In March 2014, the Council adopted trade measures against Cambodia and Guinea, for their lack of commitment in tackling illegal fishing. The situation has remained unchanged as regards these two countries. Fisheries products caught by vessels from these two countries are therefore still banned from being imported into the EU.
What are the EU rules in place to fight illegal fishing?
The 2008 EU IUU Regulation entered into force on 1 January 2010. The Regulation applies to all landings and transhipments of EU and third-country fishing vessels in EU ports, and all trade of marine fishery products to and from the EU. It aims to make sure that no illegally caught fisheries products end up on the EU market.

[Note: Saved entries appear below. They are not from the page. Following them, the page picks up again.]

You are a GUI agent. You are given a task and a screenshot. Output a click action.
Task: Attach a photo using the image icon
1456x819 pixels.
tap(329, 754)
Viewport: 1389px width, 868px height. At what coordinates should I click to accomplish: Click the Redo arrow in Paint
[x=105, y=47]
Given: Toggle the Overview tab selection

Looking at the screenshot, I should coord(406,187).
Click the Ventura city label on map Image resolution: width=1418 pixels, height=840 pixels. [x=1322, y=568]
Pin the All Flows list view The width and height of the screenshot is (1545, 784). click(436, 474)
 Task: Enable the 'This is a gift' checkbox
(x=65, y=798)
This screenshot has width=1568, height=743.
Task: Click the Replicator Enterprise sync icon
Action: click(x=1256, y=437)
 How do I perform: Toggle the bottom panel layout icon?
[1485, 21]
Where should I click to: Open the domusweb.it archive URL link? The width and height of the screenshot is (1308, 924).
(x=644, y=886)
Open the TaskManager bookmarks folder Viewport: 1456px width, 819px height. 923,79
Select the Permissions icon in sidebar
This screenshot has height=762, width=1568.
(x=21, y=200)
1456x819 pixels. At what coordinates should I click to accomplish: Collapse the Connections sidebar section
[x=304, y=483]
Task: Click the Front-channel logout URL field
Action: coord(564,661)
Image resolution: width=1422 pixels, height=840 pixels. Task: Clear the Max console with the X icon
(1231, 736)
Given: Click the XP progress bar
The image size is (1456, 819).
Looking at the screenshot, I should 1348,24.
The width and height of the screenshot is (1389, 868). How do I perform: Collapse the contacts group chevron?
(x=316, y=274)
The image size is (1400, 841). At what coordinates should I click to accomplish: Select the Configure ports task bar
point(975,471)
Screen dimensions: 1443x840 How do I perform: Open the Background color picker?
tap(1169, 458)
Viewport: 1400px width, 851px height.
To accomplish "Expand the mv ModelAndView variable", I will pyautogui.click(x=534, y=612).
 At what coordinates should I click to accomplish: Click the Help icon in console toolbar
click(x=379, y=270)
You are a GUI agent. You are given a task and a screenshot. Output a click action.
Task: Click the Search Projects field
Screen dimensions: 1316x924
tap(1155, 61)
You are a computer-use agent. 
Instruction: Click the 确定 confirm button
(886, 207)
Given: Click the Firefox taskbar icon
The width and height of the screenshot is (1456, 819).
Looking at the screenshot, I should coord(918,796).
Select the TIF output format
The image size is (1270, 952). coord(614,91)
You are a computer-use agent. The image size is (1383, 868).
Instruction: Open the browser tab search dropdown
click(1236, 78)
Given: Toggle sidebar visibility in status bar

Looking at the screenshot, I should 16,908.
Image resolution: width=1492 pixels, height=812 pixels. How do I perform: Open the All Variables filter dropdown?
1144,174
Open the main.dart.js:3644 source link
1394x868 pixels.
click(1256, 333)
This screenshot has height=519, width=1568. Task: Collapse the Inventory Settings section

To achieve this, the Regulation requires flag States to certify the origin and legality of the fish thereby ensuring the full traceability of all marine fishery products traded from and into the EU. The scheme ensures countries comply with their own, as well as international, conservation and management rules.
What has been achieved so far?
Since its entry into force in 2010, the IUU Regulation’s reach and impact in the fight against IUU fishing has increased year-on-year.
The IUU Regulation has had far-reaching impacts, leading to:
investigations on presumed IUU vessels and the subsequent imposition of sanctions by flag states and coastal states concerned;
the refusal of imports into the EU;
the pre-identification and identification of non-cooperating countries;
the listing by the Council of non-cooperating countries;
the acceleration of international cooperation against IUU fishing in Regional Fisheries Management Organisations and at bilateral level (USA, Japan);
the strengthening of the system of mutual assistance messages for the exchange of information on IUU activities;
the acceptance of the EU catch certification system by third countries;
the structural changes in third countries fisheries management systems thanks to the cooperation with the Commission.
So far, 91 third countries have notified the Commission that they have in place the necessary legal instruments, the dedicated procedures, and the appropriate administrative structures for the certification of the catches by vessels flying their flag with a view to importing to the EU.
Since 2010, the Commission has investigated more than 200 cases involving vessels from 27 countries. As a direct consequence of these actions, sanctions against almost 50 vessels, amounting roughly to 8m EUR, have been imposed by the flag and coastal states concerned.
The Commission has focused its enforcement action on geographic areas, such as West Africa or the Pacific region, where IUU fishing activities are most widespread and have the heaviest toll on marine resource and local communities.
Does the EU cooperate with Member States to enhance control?
The IUU Regulation can only be effective if proper control applies both within the EU and in third country waters. In EU waters the obligations stem from the Control Regulation.
In practice, more than 130 alert messages were sent to EU Member States’ authorities to direct their controls, check situations of risk, and to request investigations on presumed IUU fishing activities and serious infringements. The Commission has also promoted more widely the exchange of information and cooperation between the competent authorities in EU Member States. As a consequence numerous imports have been rejected by EU Member States.
Regular cooperation with flag States’ authorities, amongst others in the context of evaluation missions, have further contributed to improved traceability “from net to plate”.
As consequence, legislative and administrative reforms aiming at improving the catch certification of the fishery products and the monitoring of their fleet have been introduced in several third countries.
Figures on IUU fishing
The estimated global value of IUU fishing is approximately 10 billion euros per year. Between 11 and 26 million tonnes of fish are caught illegally a year, which corresponds to at least 15% of world catches.